## Work to be completed:
Pull each line holding the word "screenshot" from the data.

## Exercise inputs:
--*--

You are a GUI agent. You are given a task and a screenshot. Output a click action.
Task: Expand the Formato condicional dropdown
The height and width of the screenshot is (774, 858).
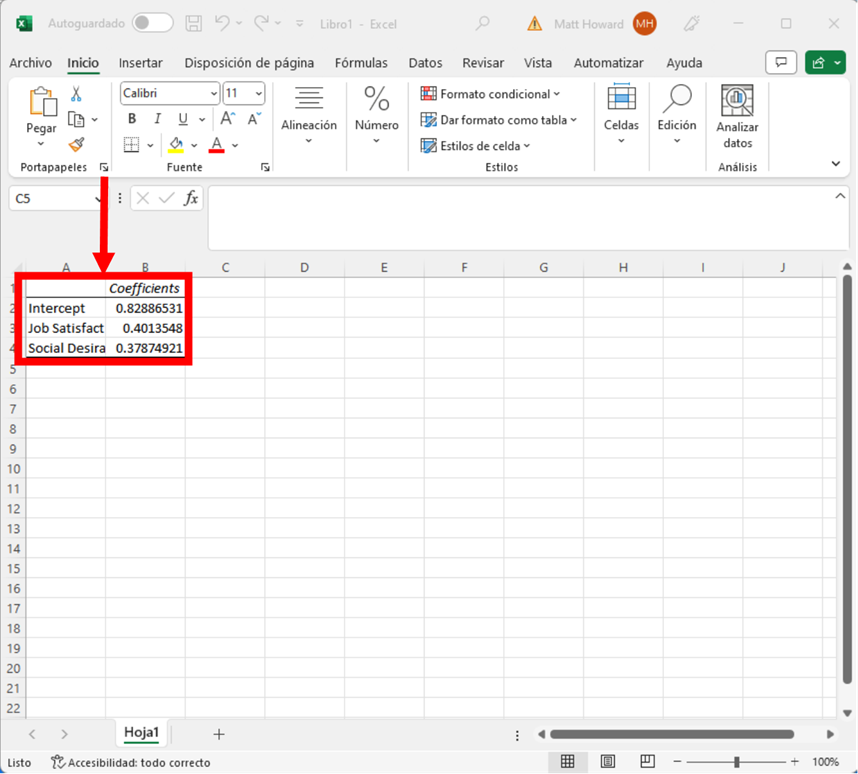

--*--

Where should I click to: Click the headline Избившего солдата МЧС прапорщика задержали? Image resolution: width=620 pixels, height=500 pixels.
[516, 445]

--*--

## Your response:
You are a GUI agent. You are given a task and a screenshot. Output a click action.
The height and width of the screenshot is (774, 858).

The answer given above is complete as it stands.